Load-displacement data were continuously recorded at 200 Hz (WaveMatrix 2 software; Instron) and used to calculate total cyclic elongation (mm), ultimate stiffness (N/mm), and ultimate load (N). Total cyclic elongation quantified plastic elongation (ie, laxity) and was defined as the difference in displacement between the initial 5-N preload and the 5-N loads immediately after phase 1 and phase 2 cycle blocks. Ultimate stiffness was defined as the linear slope of the load-displacement curve in the 30- to 80-N elastic range.
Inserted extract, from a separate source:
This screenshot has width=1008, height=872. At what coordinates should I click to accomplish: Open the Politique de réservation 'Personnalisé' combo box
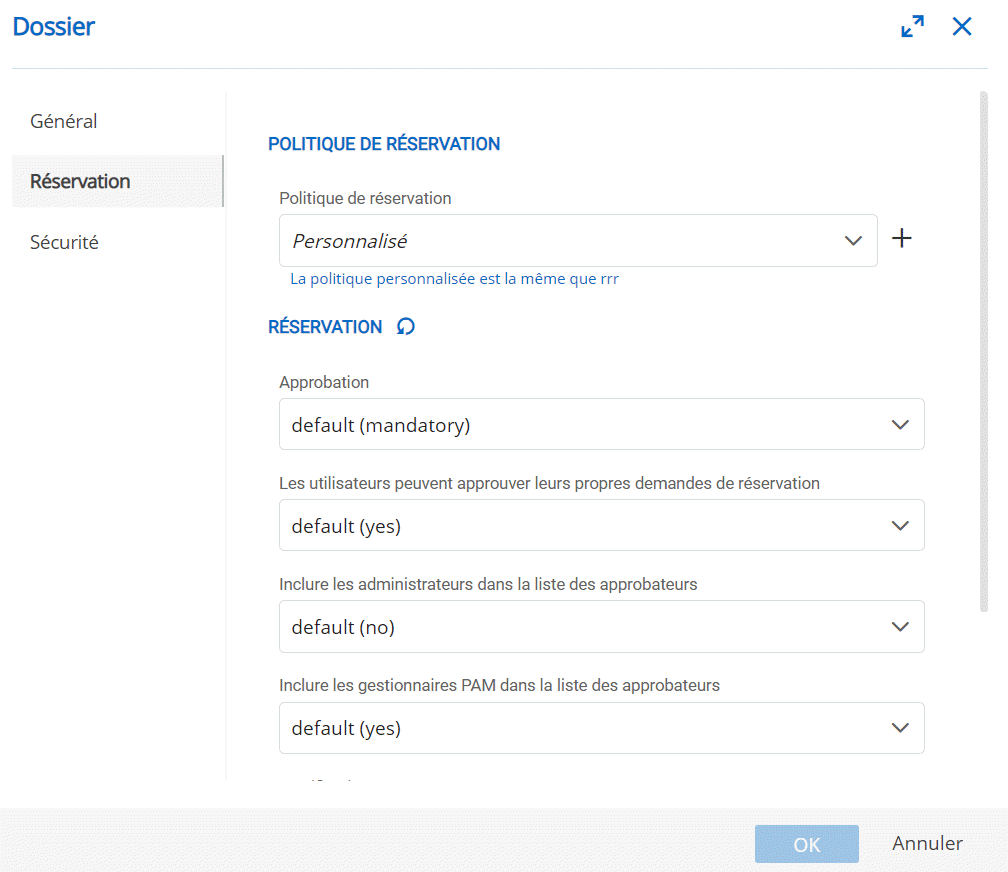[x=560, y=241]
The ultimate stiffness and ultimate load were compared with the published data for native human MPFL complex stiffness (upper 95% CI_Pooled, 32.8 N/mm) and ultimate load (upper 95% CI_Pooled, 174 N). ¹² The mode of failure was documented based on visual observation as graft pullout or anchor pullout.

Statistical Analysis

All statistical analyses were performed in SigmaPlot Version 14.0 (Systat Software) and Minitab Version 19 with α = .05 and β = 0.20. A previous a priori power analysis (analysis of variance; power, 0.8) by Johnston et al ¹⁵ was used to establish the sample size of 9 based on the detection of a 15% difference in failure load versus loop-in IS fixation (193 N). ²⁹ Student t tests were used to compare parametric outcomes between the 2 different techniques at each anatomic reconstruction location. For nonparametric data, the Mann-Whitney rank sum test was used for data failing normality, whereas the Welch t test was used for data failing equal variance. One-sample t tests were used to compare individual group data for ultimate stiffness and ultimate load to those of the native MPFL complex. A 1-sample signed rank test was used for nonparametric data failing normality.

Limitations

The present study has several limitations. This was a time-zero, cadaveric, biomechanical study that cannot recreate the in vivo effects of graft healing and dynamic muscle stabilization during rehabilitation that may protect the graft. The techniques were tested in a hemi-construct model where the femurs and patellas were isolated from each other for simplification and to reduce additional variables. Other secondary patellar stabilizers, such as the medial quadriceps tendon femoral ligament, medial patellotibial ligament, and medial patellomeniscal ligament, were not included. Different multiplanar knee movements (flexion/extension, rotation, etc) were not evaluated because the testing was uniplanar and favored extension. The orientation of loading simulated worst-case anatomic angles, particularly for the patella, and may not reflect true performance under various in vivo conditions. Porcine bone was used instead of human cadaveric bone due to anatomic and bulk property similarity to human bone.^2,6,25 However, porcine bone may not adequately reflect the full range of bone quality in humans, particularly poor bone quality. Other methods of fixation, including transosseous tunnels, were not investigated in this study. Larger implant sizes, such as a 7-mm IS, were not investigated but could further increase construct stiffness and failure load. Comparisons of biomechanical performance to the native human MPFL used published data for human knees, with the assumption that error sources and magnitude are consistent between studies.